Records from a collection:
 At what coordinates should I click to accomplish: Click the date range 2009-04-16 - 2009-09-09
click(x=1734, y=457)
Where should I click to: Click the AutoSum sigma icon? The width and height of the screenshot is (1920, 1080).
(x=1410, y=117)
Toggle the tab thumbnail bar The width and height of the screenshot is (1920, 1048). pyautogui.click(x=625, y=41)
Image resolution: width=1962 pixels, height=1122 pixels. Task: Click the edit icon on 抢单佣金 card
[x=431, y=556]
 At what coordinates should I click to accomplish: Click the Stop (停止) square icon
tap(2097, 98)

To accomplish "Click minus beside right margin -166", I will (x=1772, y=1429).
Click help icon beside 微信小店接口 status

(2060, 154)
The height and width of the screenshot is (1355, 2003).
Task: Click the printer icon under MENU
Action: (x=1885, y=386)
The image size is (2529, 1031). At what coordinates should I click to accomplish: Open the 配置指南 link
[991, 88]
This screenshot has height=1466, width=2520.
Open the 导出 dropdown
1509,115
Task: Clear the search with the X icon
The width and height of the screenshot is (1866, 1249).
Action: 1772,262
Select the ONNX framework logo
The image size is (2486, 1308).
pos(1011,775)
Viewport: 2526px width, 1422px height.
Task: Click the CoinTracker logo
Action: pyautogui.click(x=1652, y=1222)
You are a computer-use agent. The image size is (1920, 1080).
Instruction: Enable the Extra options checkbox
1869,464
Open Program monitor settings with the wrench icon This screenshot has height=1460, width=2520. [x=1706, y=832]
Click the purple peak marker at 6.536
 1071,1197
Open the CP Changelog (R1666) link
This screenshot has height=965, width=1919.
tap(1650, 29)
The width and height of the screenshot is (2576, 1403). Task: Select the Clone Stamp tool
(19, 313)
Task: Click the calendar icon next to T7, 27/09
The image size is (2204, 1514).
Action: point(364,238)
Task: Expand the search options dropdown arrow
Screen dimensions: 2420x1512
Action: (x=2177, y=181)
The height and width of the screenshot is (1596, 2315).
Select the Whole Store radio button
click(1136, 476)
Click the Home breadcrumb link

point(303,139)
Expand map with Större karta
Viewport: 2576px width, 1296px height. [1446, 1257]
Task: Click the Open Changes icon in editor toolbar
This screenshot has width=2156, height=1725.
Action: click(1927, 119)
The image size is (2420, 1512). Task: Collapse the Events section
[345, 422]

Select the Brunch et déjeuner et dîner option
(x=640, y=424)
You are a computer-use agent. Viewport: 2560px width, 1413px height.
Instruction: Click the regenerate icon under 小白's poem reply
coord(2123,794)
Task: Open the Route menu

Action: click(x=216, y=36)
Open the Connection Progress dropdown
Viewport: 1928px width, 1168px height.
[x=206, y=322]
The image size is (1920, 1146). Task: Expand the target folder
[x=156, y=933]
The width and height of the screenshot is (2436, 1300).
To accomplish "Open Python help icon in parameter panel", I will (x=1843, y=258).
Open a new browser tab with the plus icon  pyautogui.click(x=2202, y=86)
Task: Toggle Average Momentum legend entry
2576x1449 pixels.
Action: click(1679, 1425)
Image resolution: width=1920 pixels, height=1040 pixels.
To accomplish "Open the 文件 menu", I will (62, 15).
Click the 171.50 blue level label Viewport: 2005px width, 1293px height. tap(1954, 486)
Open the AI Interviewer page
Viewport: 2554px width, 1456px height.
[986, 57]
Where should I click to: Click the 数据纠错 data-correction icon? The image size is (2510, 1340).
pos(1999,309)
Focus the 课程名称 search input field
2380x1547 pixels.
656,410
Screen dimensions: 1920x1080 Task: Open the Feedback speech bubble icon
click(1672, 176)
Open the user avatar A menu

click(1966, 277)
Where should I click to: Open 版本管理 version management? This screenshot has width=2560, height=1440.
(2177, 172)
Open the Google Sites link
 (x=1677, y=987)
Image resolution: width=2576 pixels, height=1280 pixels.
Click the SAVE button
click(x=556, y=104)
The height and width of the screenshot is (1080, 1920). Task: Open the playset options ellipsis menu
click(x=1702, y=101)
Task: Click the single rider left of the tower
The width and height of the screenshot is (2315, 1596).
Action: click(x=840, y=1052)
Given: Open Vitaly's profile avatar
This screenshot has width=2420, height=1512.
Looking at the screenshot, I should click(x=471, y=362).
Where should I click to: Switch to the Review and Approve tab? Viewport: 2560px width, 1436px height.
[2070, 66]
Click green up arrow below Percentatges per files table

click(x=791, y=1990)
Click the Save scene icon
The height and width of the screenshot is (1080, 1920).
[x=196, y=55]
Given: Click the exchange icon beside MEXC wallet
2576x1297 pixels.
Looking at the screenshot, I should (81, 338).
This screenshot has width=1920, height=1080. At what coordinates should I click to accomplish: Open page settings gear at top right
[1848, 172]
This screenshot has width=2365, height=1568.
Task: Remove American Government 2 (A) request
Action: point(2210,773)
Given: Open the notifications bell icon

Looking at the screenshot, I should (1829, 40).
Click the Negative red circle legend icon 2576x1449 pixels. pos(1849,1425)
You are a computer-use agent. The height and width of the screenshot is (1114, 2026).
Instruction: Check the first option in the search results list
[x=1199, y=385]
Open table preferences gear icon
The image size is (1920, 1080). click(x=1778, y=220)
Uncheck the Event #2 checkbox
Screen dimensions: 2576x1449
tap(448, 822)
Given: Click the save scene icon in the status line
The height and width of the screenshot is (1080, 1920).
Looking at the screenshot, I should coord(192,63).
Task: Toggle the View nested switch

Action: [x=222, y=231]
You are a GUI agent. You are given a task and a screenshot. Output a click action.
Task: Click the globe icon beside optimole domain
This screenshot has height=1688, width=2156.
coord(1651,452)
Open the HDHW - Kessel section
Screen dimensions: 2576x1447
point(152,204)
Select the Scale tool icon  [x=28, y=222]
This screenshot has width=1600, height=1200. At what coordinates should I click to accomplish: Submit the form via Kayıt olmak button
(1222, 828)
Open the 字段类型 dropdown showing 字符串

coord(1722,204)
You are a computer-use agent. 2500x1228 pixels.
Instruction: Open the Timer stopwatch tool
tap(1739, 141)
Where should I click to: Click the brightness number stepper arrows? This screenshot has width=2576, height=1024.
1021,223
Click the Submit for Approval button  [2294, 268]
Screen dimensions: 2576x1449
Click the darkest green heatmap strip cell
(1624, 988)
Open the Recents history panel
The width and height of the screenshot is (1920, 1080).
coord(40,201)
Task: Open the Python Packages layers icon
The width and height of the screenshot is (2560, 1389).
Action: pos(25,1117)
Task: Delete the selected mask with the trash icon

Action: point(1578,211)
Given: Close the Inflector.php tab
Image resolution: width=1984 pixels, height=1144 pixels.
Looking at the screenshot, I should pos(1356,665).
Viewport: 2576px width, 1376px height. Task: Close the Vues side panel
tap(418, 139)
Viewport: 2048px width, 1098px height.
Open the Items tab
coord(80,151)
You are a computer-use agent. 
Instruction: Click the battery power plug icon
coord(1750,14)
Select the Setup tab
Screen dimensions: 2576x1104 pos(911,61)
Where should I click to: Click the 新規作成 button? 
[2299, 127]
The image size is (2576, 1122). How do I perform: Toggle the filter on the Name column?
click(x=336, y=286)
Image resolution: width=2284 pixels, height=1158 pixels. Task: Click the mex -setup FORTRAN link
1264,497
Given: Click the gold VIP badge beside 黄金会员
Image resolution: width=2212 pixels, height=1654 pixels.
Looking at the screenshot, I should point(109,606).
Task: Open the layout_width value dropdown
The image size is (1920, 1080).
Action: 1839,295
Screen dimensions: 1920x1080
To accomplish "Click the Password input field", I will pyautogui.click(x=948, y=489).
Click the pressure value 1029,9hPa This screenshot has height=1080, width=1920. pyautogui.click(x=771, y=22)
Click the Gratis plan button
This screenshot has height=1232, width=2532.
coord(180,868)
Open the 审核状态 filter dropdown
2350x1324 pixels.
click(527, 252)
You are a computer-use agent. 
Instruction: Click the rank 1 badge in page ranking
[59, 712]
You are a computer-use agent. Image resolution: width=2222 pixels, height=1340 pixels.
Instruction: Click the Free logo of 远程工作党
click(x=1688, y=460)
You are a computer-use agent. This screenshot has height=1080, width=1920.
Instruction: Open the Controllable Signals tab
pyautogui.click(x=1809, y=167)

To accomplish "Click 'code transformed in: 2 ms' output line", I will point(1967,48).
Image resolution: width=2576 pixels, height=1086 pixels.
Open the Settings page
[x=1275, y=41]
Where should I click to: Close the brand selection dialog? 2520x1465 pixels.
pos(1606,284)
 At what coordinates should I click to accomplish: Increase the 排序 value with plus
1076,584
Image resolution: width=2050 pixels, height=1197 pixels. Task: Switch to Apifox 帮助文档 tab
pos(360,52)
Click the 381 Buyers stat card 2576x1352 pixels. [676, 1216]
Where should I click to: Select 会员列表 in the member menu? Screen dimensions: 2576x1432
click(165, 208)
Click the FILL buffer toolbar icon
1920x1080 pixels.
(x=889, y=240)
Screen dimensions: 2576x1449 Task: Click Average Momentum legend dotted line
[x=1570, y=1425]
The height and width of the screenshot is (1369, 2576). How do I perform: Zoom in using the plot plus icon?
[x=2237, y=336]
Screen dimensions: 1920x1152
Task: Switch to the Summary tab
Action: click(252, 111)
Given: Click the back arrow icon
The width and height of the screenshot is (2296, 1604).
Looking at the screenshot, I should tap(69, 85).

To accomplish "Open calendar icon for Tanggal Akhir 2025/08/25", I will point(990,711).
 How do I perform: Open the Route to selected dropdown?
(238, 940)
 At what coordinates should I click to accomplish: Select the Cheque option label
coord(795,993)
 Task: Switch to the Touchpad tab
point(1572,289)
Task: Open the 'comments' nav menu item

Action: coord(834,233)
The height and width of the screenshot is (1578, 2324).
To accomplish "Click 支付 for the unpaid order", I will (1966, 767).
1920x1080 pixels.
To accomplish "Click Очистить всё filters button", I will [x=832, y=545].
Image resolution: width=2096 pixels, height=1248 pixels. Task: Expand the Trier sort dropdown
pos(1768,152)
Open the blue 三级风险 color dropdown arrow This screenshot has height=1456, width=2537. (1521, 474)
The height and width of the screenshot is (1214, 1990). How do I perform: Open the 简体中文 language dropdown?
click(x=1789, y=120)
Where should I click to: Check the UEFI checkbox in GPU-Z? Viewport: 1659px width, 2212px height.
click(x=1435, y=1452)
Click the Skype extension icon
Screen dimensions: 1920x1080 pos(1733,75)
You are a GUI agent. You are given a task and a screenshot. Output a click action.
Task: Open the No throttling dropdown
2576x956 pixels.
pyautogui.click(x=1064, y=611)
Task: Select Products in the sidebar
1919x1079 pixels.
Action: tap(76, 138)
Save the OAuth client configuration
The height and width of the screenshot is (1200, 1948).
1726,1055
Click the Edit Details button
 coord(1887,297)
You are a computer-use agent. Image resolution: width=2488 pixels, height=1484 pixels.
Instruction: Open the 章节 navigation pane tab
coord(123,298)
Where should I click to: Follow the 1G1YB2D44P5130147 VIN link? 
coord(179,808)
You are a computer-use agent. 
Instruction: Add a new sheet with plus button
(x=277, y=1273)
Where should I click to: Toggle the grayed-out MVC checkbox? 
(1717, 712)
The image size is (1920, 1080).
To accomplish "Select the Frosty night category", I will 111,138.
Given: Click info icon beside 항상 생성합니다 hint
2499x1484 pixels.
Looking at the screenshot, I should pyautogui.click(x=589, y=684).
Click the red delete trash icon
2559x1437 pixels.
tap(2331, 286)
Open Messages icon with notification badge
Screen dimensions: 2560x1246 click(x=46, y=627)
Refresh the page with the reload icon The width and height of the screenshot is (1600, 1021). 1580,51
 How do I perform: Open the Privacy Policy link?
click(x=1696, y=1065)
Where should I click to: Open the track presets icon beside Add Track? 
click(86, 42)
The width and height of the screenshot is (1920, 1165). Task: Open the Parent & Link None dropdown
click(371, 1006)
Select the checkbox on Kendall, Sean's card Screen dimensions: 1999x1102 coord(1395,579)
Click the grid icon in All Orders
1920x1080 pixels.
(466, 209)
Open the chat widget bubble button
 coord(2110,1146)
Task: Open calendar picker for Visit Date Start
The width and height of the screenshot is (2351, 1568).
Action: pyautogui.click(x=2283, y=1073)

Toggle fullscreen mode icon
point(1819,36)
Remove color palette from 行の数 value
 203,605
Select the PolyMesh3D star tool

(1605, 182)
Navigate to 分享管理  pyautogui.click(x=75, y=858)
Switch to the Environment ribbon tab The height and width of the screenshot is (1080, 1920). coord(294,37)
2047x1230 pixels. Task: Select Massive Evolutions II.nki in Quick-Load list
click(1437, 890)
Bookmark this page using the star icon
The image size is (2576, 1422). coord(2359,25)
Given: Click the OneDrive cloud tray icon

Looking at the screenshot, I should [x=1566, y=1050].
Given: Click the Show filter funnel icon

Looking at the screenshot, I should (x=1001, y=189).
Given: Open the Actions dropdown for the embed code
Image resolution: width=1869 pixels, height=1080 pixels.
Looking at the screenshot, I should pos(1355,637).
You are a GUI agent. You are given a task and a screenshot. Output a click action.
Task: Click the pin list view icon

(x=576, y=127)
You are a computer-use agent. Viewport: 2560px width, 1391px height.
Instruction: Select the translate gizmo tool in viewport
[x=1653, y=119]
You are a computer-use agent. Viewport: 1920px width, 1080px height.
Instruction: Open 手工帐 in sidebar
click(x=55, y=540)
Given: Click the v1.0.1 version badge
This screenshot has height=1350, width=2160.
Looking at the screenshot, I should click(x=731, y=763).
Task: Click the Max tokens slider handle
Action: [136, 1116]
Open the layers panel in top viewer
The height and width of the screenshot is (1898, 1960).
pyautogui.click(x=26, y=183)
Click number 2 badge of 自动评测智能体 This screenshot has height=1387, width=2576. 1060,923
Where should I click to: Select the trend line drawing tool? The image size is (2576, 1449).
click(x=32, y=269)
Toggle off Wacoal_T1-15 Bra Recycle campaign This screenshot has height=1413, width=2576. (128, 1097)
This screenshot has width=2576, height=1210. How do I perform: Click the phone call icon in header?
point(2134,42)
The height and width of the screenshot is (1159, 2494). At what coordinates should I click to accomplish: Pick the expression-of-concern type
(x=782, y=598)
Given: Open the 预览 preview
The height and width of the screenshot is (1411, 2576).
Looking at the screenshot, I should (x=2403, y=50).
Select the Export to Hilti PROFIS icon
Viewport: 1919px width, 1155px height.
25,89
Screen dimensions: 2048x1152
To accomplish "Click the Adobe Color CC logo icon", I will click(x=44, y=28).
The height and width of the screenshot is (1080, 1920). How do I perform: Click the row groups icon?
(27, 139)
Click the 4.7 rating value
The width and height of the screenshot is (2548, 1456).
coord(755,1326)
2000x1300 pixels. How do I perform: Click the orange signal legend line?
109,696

**Task objective**
Reproduce verbatim the lines above, from the line with "You are a computer-use agent. The height" through the line with "Given: Click the save".

**Response area**
You are a computer-use agent. The height and width of the screenshot is (1114, 2026).
Instruction: Check the first option in the search results list
[x=1199, y=385]
Open table preferences gear icon
The image size is (1920, 1080). click(x=1778, y=220)
Uncheck the Event #2 checkbox
Screen dimensions: 2576x1449
tap(448, 822)
Given: Click the save scene icon in the status line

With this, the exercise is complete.